◆ Task to carry out:
Copy the complete listing word for word, but do not carry over any images.

————————

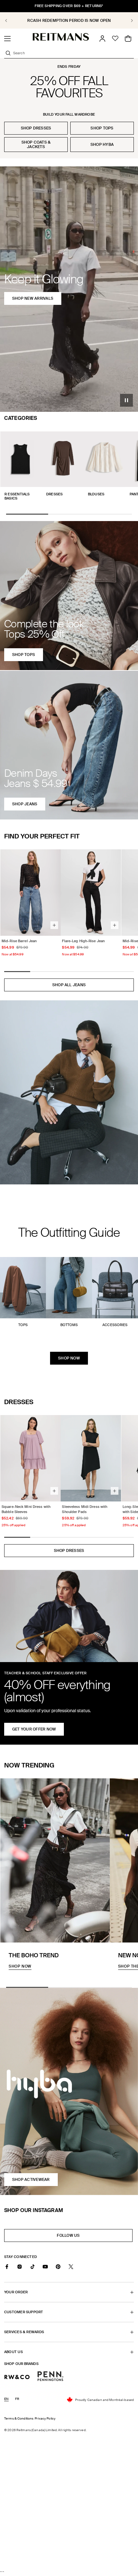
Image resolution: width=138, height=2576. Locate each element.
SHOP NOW (69, 1358)
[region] (69, 20)
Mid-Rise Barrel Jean (19, 941)
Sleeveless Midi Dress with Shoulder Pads (84, 1509)
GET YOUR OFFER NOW (34, 1729)
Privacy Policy (45, 2418)
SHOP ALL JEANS (69, 984)
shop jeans (24, 804)
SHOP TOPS (102, 128)
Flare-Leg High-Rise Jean (83, 941)
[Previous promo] (10, 20)
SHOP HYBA (102, 144)
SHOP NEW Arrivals (32, 298)
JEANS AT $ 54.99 (69, 20)
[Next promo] (128, 20)
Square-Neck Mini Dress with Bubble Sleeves (26, 1509)
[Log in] (102, 38)
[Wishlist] (115, 38)
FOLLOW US (70, 2237)
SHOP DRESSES (36, 128)
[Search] (8, 53)
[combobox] (73, 53)
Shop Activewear (31, 2179)
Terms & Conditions (18, 2418)
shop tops (23, 654)
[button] (7, 38)
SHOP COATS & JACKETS (36, 144)
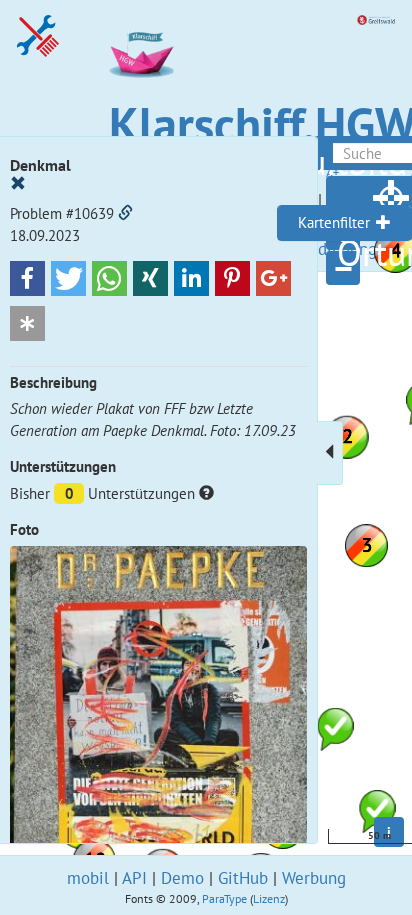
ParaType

————————

◆ Solution:
Image resolution: width=138, height=2576. Locate each element.
SHOP NOW (69, 1358)
[region] (69, 20)
Mid-Rise Barrel Jean (19, 941)
Sleeveless Midi Dress with Shoulder Pads (84, 1509)
GET YOUR OFFER NOW (34, 1729)
Privacy Policy (45, 2418)
SHOP ALL JEANS (69, 984)
shop jeans (24, 804)
SHOP TOPS (102, 128)
Flare-Leg High-Rise Jean (83, 941)
[Previous promo] (10, 20)
SHOP HYBA (102, 144)
SHOP NEW Arrivals (32, 298)
JEANS AT $ 54.99 (69, 20)
[Next promo] (128, 20)
Square-Neck Mini Dress with Bubble Sleeves (26, 1509)
[Log in] (102, 38)
[Wishlist] (115, 38)
FOLLOW US (70, 2237)
SHOP DRESSES (36, 128)
[Search] (8, 53)
[combobox] (73, 53)
Shop Activewear (31, 2179)
Terms & Conditions (18, 2418)
shop tops (23, 654)
[button] (7, 38)
SHOP COATS & JACKETS (36, 144)
ParaType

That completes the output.